Figure 6

Structural and functional consequences of mutations at the allosteric site of the M₂ receptor. The wild-type receptor (A–C) and a mutant in which allosteric Site 2 was eliminated by the substitution of alanine for tyrosine at positions 80 and 83 (D–F) were compared in molecular dynamics simulations and in binding assays on membranes from CHO cells. (A,D) Simulations of receptor-bound tacrine as viewed from a position above the extracellular surface. Two allosteric sites are available on an otherwise vacant protomer of the wild-type receptor (Sites 1 and 2) (A), whereas only one site is available on the mutant (i.e., Site 1) (D) or an NMS-occupied protomer (not shown). These computations were performed using PyMOL (The PyMOL Molecular Graphics System, Version 2.0 Schrödinger, LLC; http://www.pymol.org/). (B,E) Binding of tacrine.

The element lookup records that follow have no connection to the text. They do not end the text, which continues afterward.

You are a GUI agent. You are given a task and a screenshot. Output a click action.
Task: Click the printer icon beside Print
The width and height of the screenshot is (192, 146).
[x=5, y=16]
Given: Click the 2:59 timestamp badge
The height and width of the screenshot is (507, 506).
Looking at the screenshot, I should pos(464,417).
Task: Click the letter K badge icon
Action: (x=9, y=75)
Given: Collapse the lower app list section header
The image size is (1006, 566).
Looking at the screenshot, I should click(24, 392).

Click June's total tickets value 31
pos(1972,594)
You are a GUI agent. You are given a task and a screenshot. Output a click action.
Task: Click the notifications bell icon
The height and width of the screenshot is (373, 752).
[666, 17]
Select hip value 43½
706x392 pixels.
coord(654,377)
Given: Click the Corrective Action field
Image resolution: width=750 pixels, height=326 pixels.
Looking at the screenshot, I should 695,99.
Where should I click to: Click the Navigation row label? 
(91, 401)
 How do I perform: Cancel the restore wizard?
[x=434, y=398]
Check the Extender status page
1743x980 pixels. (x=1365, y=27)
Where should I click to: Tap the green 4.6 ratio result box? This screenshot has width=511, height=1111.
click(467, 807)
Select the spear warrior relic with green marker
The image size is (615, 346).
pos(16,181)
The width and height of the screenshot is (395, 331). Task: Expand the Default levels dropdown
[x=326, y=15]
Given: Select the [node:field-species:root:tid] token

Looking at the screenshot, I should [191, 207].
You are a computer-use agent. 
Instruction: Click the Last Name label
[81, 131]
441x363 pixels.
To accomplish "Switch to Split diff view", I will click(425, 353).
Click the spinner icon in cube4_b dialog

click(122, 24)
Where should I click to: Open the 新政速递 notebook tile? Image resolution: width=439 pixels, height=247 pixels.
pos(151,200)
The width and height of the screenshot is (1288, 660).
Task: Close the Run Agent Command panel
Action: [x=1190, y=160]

Membranes from CHO cells expressing the wild-type receptor (B) or the mutant (E) were mixed simultaneously with [³H]NMS (filled square, 1 nM; filled circle, 3 nM; filled triangle, 10 nM) and tacrine at the concentrations shown on the abscissa. Binding was measured after equilibration of the mixture for 21 h at 24 °C, and the data were analyzed in terms of Eq. (3) (n = 2). The lines in the figure depict the fitted curves, and the values of F₂ are shown in the insets. The fitted parametric values are listed in Table S10. (C,F) Depictions of the interaction between tacrine (open rhombus) and a dimeric receptor in which the orthosteric site of one protomer is occupied by NMS (open circle). In the wild-type receptor (C), the NMS-free protomer can bind two molecules of tacrine (Sites 1 and 2), whereas an NMS-occupied protomer can bind only one (Site 1). In the mutant (F), only one molecule of tacrine can bind (Site 1) irrespective of NMS.